Rewrite the stretch from the line containing "Click the wooden" through the line containing "point(275,207)", keeping the entries and shifting every coordinate in the answers by 107.

▶ [Dataset excerpts]:
▼

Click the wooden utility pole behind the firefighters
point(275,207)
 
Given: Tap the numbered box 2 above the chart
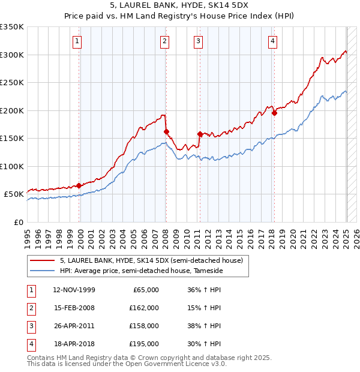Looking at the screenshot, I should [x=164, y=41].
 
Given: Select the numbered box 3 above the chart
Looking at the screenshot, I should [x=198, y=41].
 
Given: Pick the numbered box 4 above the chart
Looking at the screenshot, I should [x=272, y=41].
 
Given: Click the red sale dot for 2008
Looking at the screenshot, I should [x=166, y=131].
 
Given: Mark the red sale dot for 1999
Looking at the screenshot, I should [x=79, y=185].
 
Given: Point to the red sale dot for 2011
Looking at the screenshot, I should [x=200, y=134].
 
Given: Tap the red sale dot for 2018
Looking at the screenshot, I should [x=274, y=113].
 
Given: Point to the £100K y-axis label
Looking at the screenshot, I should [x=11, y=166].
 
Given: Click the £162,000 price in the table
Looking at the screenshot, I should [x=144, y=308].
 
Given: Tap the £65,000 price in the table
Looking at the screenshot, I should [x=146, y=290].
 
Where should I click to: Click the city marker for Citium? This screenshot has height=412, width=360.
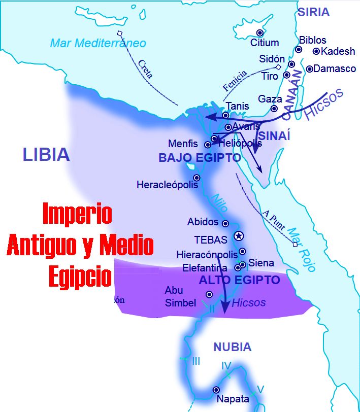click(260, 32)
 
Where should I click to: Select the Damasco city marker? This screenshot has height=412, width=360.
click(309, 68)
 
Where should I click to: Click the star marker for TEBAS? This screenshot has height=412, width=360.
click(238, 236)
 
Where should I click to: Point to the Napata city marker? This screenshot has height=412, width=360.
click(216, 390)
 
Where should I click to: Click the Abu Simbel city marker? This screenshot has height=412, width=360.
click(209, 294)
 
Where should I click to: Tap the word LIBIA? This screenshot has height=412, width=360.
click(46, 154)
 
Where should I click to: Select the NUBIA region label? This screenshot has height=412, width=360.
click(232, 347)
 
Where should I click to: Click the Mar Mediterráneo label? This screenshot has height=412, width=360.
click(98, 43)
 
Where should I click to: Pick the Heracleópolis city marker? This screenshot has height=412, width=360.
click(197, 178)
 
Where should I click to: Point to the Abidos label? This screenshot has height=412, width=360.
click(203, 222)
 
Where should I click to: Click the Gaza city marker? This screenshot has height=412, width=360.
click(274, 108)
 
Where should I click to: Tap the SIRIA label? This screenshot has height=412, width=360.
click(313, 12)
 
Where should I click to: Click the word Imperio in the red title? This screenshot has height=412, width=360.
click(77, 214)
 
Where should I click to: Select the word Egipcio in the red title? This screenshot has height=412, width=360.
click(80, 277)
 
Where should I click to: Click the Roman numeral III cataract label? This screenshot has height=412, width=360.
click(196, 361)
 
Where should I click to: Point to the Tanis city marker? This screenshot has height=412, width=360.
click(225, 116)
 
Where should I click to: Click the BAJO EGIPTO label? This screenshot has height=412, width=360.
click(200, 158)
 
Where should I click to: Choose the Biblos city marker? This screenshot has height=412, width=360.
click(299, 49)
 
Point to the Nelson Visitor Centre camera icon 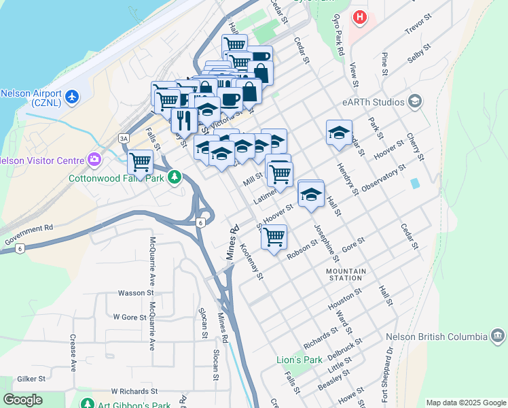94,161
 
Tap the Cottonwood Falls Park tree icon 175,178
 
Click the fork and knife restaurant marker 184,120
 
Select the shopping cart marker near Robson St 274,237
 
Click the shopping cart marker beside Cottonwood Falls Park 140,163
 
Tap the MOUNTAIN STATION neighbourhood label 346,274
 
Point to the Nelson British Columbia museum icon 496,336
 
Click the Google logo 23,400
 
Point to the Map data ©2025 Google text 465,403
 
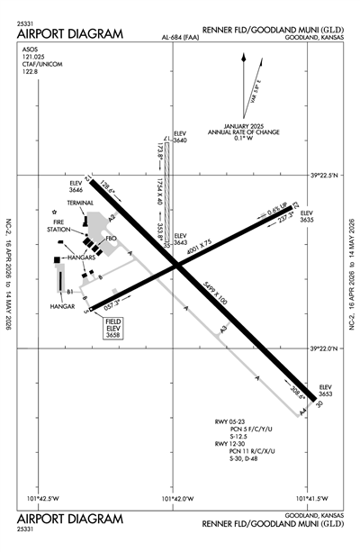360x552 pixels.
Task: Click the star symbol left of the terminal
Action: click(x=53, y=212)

▲
▼

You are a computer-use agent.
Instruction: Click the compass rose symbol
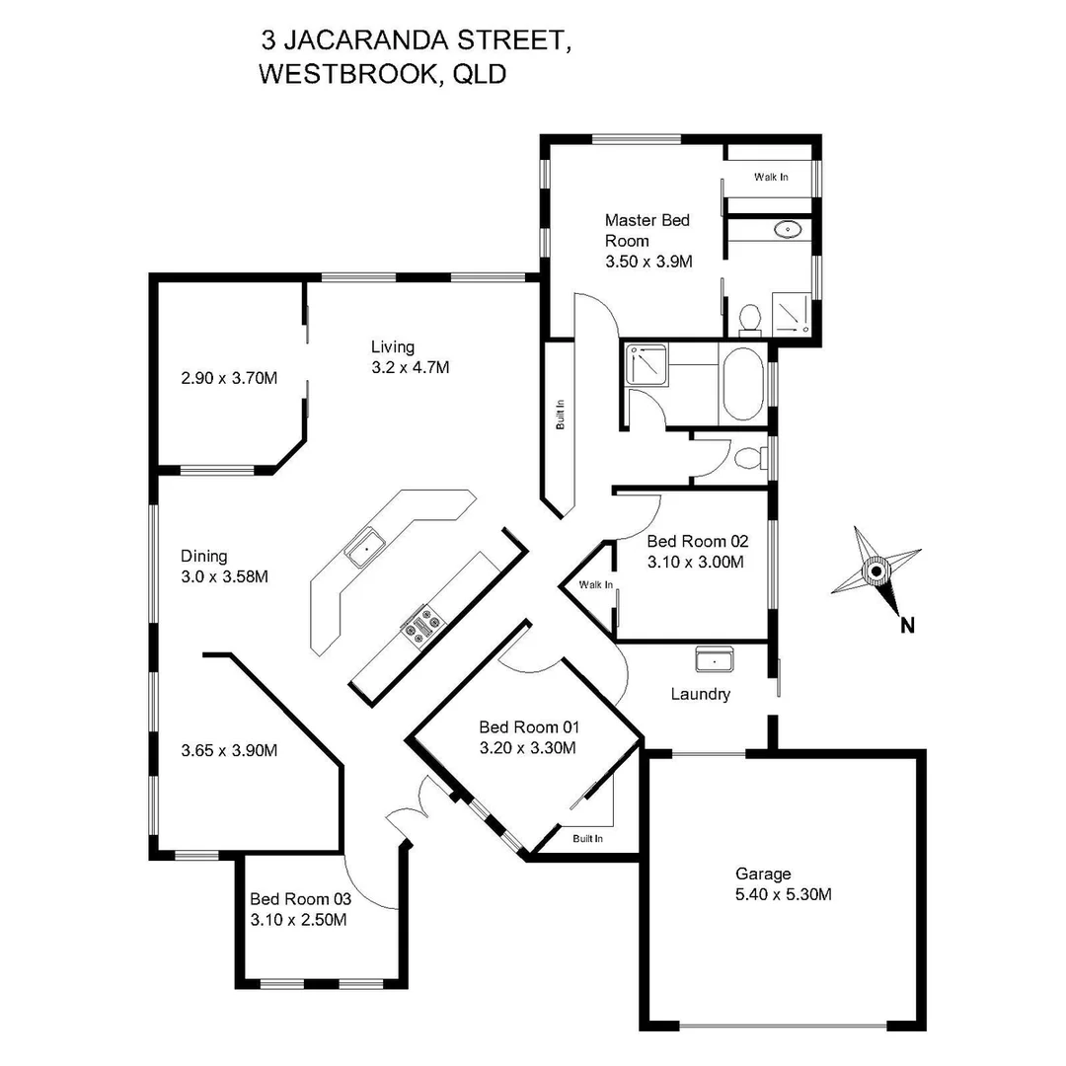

▲
▼

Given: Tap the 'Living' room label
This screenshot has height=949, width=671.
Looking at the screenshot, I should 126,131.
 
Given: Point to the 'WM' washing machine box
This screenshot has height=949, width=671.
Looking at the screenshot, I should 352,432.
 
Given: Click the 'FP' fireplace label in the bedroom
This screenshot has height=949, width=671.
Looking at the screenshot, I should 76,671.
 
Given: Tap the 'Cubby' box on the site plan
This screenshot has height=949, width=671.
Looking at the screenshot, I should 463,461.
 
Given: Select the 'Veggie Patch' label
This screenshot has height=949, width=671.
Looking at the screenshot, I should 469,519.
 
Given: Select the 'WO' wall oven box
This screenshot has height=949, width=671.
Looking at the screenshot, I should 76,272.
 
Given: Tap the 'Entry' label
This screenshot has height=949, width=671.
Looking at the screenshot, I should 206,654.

▲

▶ [Full solution]:
Click the wooden utility pole behind the firefighters
point(382,314)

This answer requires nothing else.